Pour structurer cette démarche, consultez le guide SurveyMonkey consacré au feedback des salariés.
Transformer les retours en actions concrètes
Une démarche d’écoute n’a de valeur que si elle permet d’améliorer l’expérience collaborateur. Après chaque sondage ou campagne de feedback, l’entreprise doit pouvoir identifier :
- Les sujets qui nécessitent une action prioritaire.
- Les attentes communes à plusieurs équipes.
- Les signaux faibles qui demandent une attention particulière.
- Les actions pouvant être engagées rapidement.
- Les demandes qui ne peuvent pas être retenues et les raisons associées.
La plateforme Engagement de Yuno aide les entreprises à structurer l’écoute, analyser les retours collaborateurs et transformer les résultats en plans d’action adaptés.
➡ Poser une question est une première étape. Répondre et agir permettent de construire durablement la confiance.
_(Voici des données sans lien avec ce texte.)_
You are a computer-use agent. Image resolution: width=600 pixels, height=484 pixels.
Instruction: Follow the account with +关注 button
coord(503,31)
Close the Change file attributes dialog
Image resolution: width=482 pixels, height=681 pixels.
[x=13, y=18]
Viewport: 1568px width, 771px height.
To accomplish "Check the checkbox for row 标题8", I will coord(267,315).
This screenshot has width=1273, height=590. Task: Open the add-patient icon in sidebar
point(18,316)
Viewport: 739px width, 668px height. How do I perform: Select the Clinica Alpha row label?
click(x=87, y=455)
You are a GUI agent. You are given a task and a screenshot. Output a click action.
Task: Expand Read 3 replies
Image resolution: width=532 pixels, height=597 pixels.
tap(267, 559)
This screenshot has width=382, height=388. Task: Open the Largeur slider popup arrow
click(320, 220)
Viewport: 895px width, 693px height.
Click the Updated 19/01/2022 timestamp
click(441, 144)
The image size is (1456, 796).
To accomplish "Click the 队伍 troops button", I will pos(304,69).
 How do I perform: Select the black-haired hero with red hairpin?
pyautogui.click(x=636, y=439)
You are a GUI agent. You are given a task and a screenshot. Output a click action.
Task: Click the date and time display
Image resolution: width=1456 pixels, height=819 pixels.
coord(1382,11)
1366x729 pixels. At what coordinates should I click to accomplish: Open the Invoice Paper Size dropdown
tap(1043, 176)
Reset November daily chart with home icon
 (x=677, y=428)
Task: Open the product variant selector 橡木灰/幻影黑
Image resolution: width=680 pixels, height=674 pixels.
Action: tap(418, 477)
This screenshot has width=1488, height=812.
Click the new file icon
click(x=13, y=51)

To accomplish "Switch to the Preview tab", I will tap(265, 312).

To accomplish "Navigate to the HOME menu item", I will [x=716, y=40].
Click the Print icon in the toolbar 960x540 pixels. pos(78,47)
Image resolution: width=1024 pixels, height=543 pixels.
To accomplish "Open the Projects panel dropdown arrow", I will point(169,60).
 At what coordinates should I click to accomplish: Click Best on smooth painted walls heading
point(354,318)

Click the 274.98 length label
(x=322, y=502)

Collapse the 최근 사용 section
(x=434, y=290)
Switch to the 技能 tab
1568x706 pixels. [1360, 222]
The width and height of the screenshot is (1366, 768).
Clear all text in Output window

En résumé : écouter, c’est déjà engager
Demander l’avis des salariés ne signifie pas perdre le contrôle. Cela permet au contraire de gagner en intelligence collective, de mieux comprendre la réalité du travail et de prendre des décisions plus pertinentes.
Les entreprises qui développent une véritable culture de l’écoute construisent :
- Des équipes plus engagées.
- Des collaborateurs plus fidèles.
- Un management plus proche du terrain.
- Une organisation capable de s’améliorer continuellement.
- Une performance plus durable.
📌 À retenir :
- Écouter, c’est reconnaître.
- Écouter, c’est mieux décider.
- Écouter, c’est fidéliser.
- Écouter, c’est mieux manager.
Une entreprise qui écoute ses salariés leur montre qu’elle leur fait confiance. Et la confiance est l’un des piliers les plus puissants de l’engagement et de la performance durable.